I don't know who this is. I assume it was taken at Swayze Field, the home of Ole Miss baseball. I don't even know if I can trust the account that posted it. It just randomly got shared onto my timeline. I have some doubts that from this distance you could get texts to be so legible. But then again, she probably has her font size set to "Legally Blind," so it's possible. Still, when in doubt, my policy is to believe whatever I want to be true. In this case, that it's 100% real. I want to live in the world where little old ladies are sexting up a Category 5 storm in the middle of a ballgame. 

So please, let this be real. Is it too much to ask of the universe that it be? That a woman this age could have a man in her life that she talks to like this?
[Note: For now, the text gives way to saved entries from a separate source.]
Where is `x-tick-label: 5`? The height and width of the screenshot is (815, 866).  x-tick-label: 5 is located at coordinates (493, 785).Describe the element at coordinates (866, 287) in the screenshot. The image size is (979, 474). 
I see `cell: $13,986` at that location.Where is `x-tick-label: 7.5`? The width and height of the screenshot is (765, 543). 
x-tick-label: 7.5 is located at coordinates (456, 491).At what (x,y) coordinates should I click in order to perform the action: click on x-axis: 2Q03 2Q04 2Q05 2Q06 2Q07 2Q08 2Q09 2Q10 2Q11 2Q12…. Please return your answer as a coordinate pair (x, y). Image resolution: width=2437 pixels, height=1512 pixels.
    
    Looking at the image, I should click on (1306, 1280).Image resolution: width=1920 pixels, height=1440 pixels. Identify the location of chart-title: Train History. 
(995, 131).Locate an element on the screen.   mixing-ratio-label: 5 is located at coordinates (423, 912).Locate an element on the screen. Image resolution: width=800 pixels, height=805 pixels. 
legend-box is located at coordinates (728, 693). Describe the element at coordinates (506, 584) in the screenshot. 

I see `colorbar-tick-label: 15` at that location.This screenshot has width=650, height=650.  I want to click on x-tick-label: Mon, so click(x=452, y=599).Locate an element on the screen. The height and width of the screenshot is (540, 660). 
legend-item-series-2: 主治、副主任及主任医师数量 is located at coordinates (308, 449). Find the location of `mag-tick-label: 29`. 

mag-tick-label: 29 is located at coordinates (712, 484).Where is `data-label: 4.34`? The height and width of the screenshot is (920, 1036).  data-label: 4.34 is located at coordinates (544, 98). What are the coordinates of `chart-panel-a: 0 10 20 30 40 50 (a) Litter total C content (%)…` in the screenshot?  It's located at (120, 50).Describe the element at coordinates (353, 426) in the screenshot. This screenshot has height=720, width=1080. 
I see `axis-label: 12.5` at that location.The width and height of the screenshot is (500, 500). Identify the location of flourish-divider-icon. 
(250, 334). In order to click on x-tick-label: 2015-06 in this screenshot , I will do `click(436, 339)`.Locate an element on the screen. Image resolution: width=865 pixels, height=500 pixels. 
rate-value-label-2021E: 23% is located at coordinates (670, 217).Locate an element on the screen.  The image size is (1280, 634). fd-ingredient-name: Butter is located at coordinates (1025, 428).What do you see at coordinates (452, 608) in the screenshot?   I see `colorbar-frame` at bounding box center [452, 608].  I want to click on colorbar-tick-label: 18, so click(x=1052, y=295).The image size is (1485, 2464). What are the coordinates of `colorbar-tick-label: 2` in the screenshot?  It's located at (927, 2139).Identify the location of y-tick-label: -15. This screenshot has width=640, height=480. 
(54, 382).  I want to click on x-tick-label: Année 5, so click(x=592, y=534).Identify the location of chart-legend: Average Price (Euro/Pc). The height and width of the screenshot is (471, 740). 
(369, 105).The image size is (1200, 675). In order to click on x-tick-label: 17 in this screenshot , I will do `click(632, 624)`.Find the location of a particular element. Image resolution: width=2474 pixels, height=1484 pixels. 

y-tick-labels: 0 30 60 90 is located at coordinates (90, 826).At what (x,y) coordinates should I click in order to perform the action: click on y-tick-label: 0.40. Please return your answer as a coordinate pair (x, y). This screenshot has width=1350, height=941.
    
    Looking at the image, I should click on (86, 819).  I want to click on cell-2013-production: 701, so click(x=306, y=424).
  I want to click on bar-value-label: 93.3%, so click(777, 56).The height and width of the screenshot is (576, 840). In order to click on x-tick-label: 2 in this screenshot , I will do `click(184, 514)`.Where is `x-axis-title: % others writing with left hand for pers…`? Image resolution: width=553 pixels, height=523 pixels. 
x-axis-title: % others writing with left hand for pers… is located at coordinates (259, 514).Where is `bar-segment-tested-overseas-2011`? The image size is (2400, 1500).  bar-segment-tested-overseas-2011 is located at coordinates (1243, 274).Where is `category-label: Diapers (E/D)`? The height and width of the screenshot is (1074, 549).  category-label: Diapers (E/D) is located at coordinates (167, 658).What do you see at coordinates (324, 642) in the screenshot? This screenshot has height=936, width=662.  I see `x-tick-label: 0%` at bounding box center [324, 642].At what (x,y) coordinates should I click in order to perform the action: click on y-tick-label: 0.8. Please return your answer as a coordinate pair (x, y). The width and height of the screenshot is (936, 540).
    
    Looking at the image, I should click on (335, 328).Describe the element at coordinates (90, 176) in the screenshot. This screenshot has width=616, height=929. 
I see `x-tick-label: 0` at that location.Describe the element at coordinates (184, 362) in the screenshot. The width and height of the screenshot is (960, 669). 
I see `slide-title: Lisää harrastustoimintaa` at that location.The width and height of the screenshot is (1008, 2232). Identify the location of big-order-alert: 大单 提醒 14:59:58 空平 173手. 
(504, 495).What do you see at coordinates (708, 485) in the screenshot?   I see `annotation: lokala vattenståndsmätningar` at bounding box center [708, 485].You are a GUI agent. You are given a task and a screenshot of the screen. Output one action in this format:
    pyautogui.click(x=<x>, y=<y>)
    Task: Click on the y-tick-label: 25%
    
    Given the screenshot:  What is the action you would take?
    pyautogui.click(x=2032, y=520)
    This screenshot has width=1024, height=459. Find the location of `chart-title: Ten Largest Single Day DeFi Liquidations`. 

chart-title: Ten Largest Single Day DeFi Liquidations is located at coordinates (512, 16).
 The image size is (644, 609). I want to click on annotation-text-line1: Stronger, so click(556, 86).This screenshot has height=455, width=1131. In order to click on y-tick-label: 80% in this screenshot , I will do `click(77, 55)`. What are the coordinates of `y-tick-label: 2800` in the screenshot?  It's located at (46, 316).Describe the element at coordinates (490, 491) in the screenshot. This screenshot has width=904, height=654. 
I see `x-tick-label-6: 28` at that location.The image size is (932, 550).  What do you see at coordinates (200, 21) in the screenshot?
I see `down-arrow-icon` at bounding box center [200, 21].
Where these two still have so much fire burning down below that they'll be exchanging texts that would make Ron Jeremy blush and Cardi B say it's all too much? 

Some might say it's inappropriate to be carrying on that way at that age. Especially on a night out at the ballyard. I disagree. What this is is a message of hope. That you don't douse the white hot flame of romance just because you've got teeth like stars. By that I mean because they come out at night. On the contrary. To hear this two spitfires talking, once those dentures go into the Polident on the nightstand, it's GAME ON. Rather than shy away from these messages, we should read through, them, commit them to memory and make it out life's goal to find someone who is that into us as we go through our Golden Years. So we know life then is going to be more than talking about who we know that's sick and falling asleep in front of commercials for reverse mortgages. 

You keep doing you, granny. You are the ultimate Ole Miss. And thanks for giving one aging Boomer something to look forward to.